Navarro dabbled in electoral politics in San Diego, where he lost three campaigns: a nonpartisan race for City Council in 2001, as a Democrat for a House race in 1996 and as an independent candidate for mayor in 1992.

Navarro received his doctorate in economics from Harvard University.

More about the National Economic Council:

Dow drops 270 points after Trump's top economic adviser Gary Cohn resigns

Gary Cohn, Trump's top economic adviser, will leave White House in tariff tiff


Larry Kudlow is a senior contributor on economics for CNBC and a former official in the Reagan Administration. But he criticized Trump’s tariff proposal and supported the North American Free Trade Agreement, which Trump has criticized.

“I don’t have any comments on that stuff,” Kudlow told CNBC on Wednesday about his name mentioned for the post. “I just don’t want to walk through all those scenarios.”

Besides his television and radio programs, Kudlow is a contributing editor to National Review magazine and a nationally syndicated columnist.

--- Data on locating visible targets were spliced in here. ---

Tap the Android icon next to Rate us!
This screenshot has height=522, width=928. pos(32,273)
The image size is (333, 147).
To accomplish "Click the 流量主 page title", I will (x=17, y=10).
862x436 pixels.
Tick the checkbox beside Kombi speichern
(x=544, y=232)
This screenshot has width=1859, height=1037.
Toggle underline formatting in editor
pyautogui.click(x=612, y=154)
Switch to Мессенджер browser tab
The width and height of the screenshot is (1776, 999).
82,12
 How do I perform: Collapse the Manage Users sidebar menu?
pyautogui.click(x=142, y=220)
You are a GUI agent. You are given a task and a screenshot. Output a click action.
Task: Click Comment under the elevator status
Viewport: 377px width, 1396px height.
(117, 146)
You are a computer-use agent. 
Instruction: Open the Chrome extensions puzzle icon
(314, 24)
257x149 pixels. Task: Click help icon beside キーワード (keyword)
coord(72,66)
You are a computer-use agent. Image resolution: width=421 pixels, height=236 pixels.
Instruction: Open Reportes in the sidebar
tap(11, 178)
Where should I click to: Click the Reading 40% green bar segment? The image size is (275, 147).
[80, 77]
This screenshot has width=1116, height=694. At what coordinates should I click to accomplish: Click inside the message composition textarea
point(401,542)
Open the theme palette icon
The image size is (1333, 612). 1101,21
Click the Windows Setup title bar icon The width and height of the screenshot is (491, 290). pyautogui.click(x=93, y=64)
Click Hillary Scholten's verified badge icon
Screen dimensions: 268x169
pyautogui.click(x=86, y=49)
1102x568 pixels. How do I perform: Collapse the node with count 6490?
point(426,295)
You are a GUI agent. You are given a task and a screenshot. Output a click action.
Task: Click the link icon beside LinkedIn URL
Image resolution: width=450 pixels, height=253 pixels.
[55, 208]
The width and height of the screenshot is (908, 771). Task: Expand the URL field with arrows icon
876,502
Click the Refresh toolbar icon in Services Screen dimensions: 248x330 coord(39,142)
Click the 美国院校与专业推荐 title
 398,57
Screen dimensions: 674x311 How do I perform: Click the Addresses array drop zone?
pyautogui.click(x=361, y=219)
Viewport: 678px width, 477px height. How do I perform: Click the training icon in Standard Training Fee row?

He is author of American Abundance: the New Economic and Moral Prosperity and co-author of JFK and the Reagan Revolution.

During Reagan’s first term, Kudlow was associate director for economics and planning at the Office of Management and Budget.

He has been chief economist and senior managing director of Bear Stearns & Co. He began his career at the Federal Reserve Bank of New York, where he worked in bank supervision.

Kudlow publicly acknowledged to The New York Times in 1994 that he had developed an addiction to drugs and alcohol at Bear Stearns, but that he had undergone 15 months of treatment at that point to kick the habits.

He earned a bachelor’s degree from the University of Rochester and studied at Princeton University’s school of public and international affairs.


Shahira Knight was Cohn’s deputy at the National Economic Council.

She was appointed in February 2017, arriving from Fidelity Investments, where she was a lobbyist as vice president in the public affairs and policy group.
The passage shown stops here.